The next morning I was in fighting mode and ready to make changes immediately. As I came around the corner to the entrance to the school, there was Mrs. Young. She came up to me and put her hands on my shoulders.
"I have an idea that I'd like to run past you," she said in her usual calming voice. "Everyone has been made aware of this idea, including Mr. Willows (the principal). But I wanted to be the one to talk to you about it."
Basically, her idea was to move Xander into the Spanish Kindy room. There were only 15 kids in that room, compared to 26 in the other, so it would be quieter, less chaotic and less busy. ander would have Mrs. Young, who had worked closely with Jaimie years earlier and understood ASD, SPD and speech issues. Most importantly, he'd finally get the one-on-one attention for his needs. Yes, there was the Spanish part but, you know what? I know my boy is very capable as long as his environment is set up properly. I eagerly agreed.
He started the week before Spring Break (at the end of February), and I noticed a difference in him right away. He was happier, more responsive, less sensitive and actually liking going to school. As the months went by, Mrs. Young gave me daily reports that he was doing his work (with extra time to finish the assignments, extra instruction and attention), he was playing with other kids and could even go out for recess on his own. (Mrs. Young started with playing with him outside of the park, giving him lots of other ideas for games to play when he couldn't handle being on the park.) He thrived.
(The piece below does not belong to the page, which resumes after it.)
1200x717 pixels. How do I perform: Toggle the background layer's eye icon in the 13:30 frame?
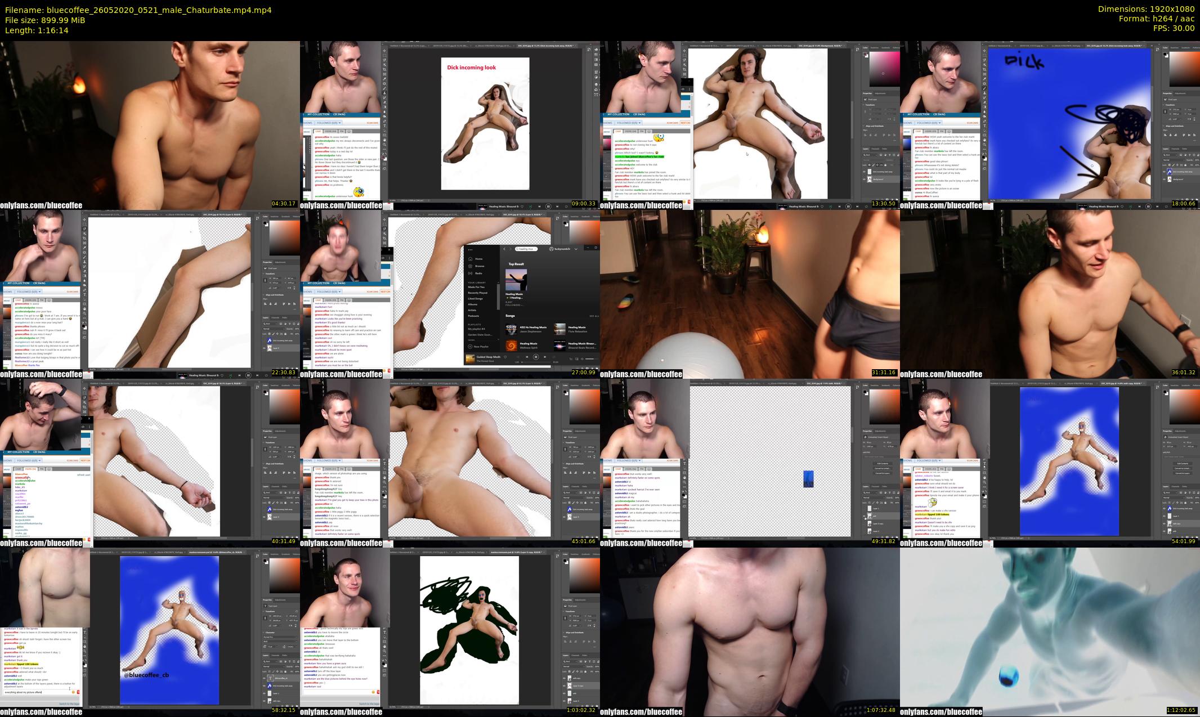[865, 180]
My little boy was back.
Xander is the perfect example of how a kid with ASD/SPD can climb mountains when he's given the right tools, has his environment set up properly and is surrounded by patient, kind, attentive people. Part of me is still angry that it took so long to get him the help he needed, but I see how well he's doing now and try to focus on that. Although he still has a long way to go, Xander's fine motor skills are getting better, he can hold his pencil well, he participates in crafts/classroom activities, he can print his first and last names and can say most of his letters and numbers in both English and Spanish!
I just came back from my final IPP meeting with Xander's teacher. She's already started pitching for him for next year by stating he'll need a TA next year and giving instructions in the IPP report of what they did that worked for him and what he'll need for next year. How amazing is that?
As a sidenote, when we came back from Spring Break, there was a letter posted on the English Kindy door stating that Xander's old teacher had 'retired' and there was a new teacher. There was no further explanation of what happened, only connecting her departure with illness. The new teacher is alot like Mrs. P. - tough but fair. I hope she sticks around next year.
Happy Mother's Day. I Love you.
So, 'sensational' caregivers I hope Xander's experiences this year help you in some way. Stay on top of things, keep doing what you're doing and never, ever be afraid to address any problems or concerns when they come up. They are the experts but you are the expert with your child and his needs. And together you are all a powerful force in setting your child up for academic success.